6.BÖLÜM: "SİL BAŞTAN"

Start from the beginning
                                    

Elime baktı ve sonra kendi elini sakladı. Kirli olduğunu hissetti ve onu zor duruma sokmak istemedim fakat bunu güzelce tolere etti. ''Ali, Ali ben de.'' Kafasını hafifçe eğdi.

''Kaç yaşındasın?''

''Yirmi iki.'' Ekledi. ''Sen?''

''Yirmi beş diyelim.''

''Sana abla diyebilir miyim?''

Güldüm. ''Teyze de sen bana.''

Gülmedi ve aslında benim de gülmemdeki amaç sadece gülmeye ihtiyacım olduğundandı.

''Sizin gibi birisi daha doğrusu senin gibi biri bu gece buralarda tek başına dolaşmamalı. Ne olacağı hiç belli olmaz.''

''Bak Ali,'' diye gözlerimi kıstım. ''Farklı dünyaların insanlarıymışız gibi konuşma benimle lütfen. Emin ol değiliz.''

''Uzaktan öyle görünüyor olabilir evet değiliz de ama gerçek dünyada, sizin hiç tanımadığınız insanlara verdiğiniz o ceketleri alabilmek için günlerce çalışanlar var. Bu farklı dünya insanı olmak için yeterli mi?''

Gözlerimi kıstım. ''Benden bu kadar rahatsız olduğunu bilmiyordum.''

''Senden rahatsız değilim, olamam da. Ne haddime?''

''Ali,'' diye sakince baktım yüzüne. Onu anlamaya çalışıyordum. Belli ki hayat hepimizi en az onun kadar yormuştu. Daha fazlası da olabilirdi, emindim. ''Ön yargı iyi bir şey değil, biliyor musun?''

''Evet biliyorum,'' dedi üzerindeki incecik kazakla karşımda durmaya devam ederken. ''O gece o serserilere karşı meydan okuyup beni koruduğunda, hatta daha fazlasını yaptığında beni çok şaşırtmıştın. Sonra yetmeyip bana ceketini verdiğinde minnet duydum.''

''Madem benim için bu kadar iyi düşüncelerin var neden sözlerin aksini söylüyor?''

''Biraz tuhaf biri olabilirim,'' dedi Ali çok sakince. ''Ama çok konuşan biri değilim, özellikle senin yaşındaki genç kadınlarla. Yani yanlış anlama, kendimi biraz garip hissettim de.''

''Seninle arkadaş olamaz mıyız yani?''

''Neden benimle arkadaş olmak istiyorsun ki?'' diye sordu düz bir sesle. ''Eminim ki çevrende benden daha iyi modeller vardır.''

Kaşlarımı tekrar çattığımda kendine bu kötülüğü yapmasına izin vermek istemedim. Ali bundan çok daha fazlasıydı. ''Kendine kötü davranma ayrıca bana da ön yargılı olma.'' Derin bir nefes alıp denize baktım. ''İnsan koskoca bir topluluğun içinde kendini yalnız hissedebiliyor. Sen hiç böyle hissetmedin mi?''

''Hayır.''

Dudağımın kenarını kıvırdım. ''Öyleyse çok şanslısın.''

''Bence değilsin çünkü ben hissetmiyorum, yalnızlığı yaşıyorum.'' Cümlesi ona dümdüz bakmama sebep olurken kalbimde minik bir ağrı hissettim.

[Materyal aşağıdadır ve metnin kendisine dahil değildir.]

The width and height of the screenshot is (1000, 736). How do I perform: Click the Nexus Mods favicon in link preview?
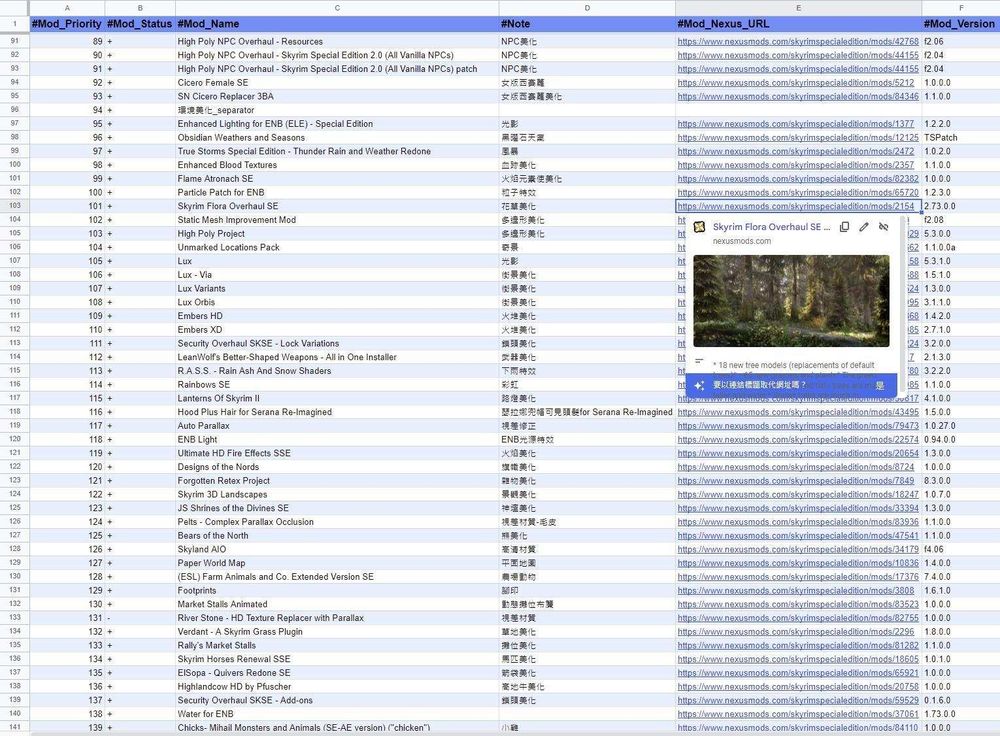[x=700, y=228]
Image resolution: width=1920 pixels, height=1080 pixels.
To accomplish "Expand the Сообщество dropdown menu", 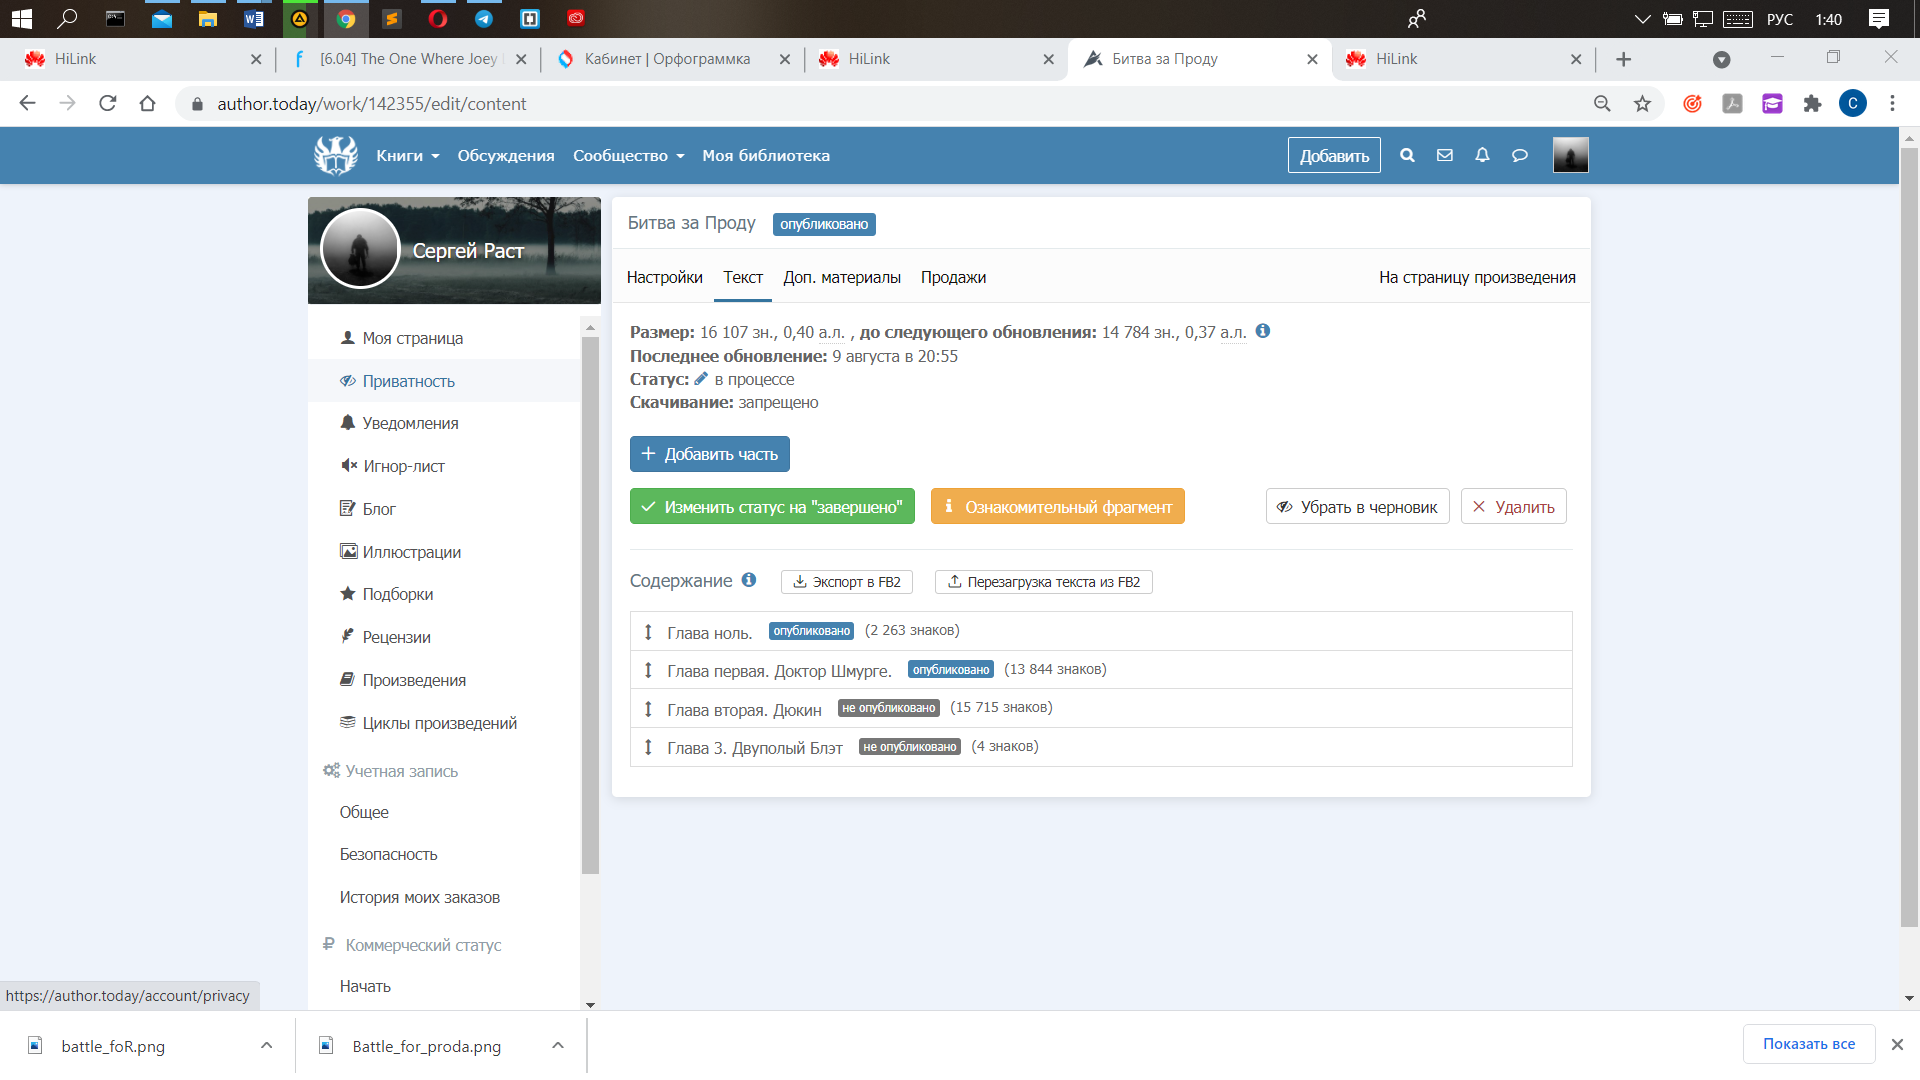I will coord(628,155).
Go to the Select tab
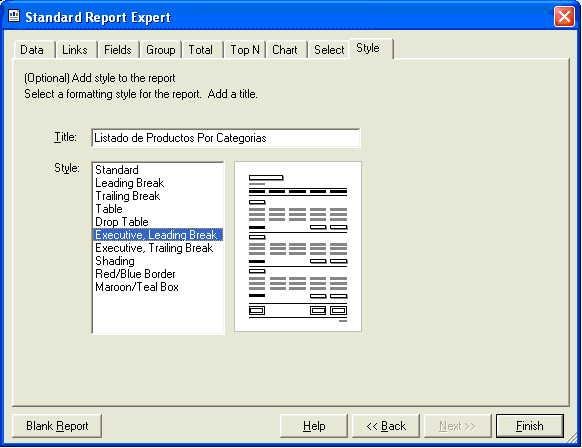Image resolution: width=582 pixels, height=448 pixels. point(329,50)
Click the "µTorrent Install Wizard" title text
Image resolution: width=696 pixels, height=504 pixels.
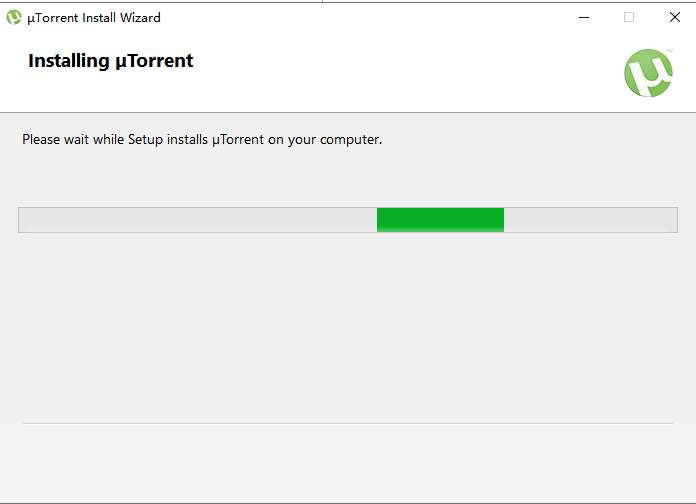[x=93, y=18]
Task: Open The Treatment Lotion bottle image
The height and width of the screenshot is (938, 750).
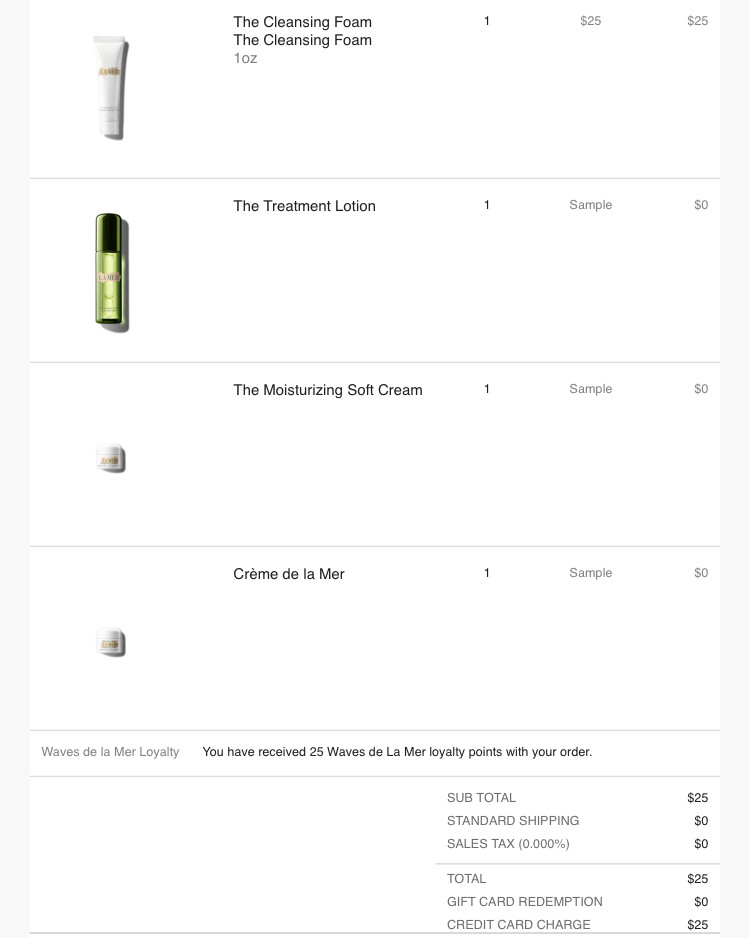Action: (112, 272)

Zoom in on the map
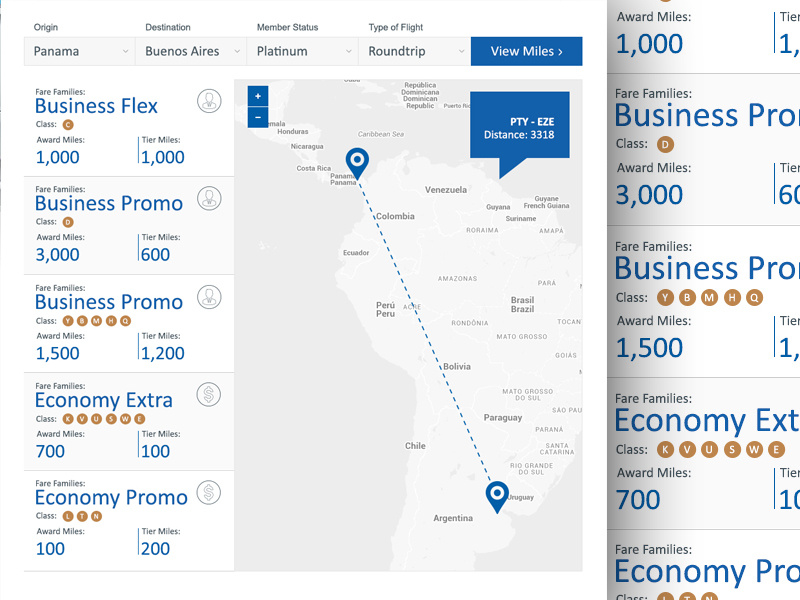tap(258, 96)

Ali'nin bu donuk ve tabiri caizse ateşi sönmüş bakışlarının ardında aslında hiç öyle olmayan, parlak bir güneşi andıran hareleri olduğuna emindim. Geri adım attığında, ''İyi geceler,'' dedi.

Onu durdurdum. ''Senden bir şey isteyebilir miyim?''

Duraksadı ve bekledi.

Belki çok çılgınca hatta sınırı aşacak bir şey isteyecektim ama ruh halim o kadar kötüydü ki, anladım ki sessizliği ve yalnızlığı değil başka dünyaların şarkılarını dinlemek istiyordum. Evet varmış, başka dünyalar da varmış.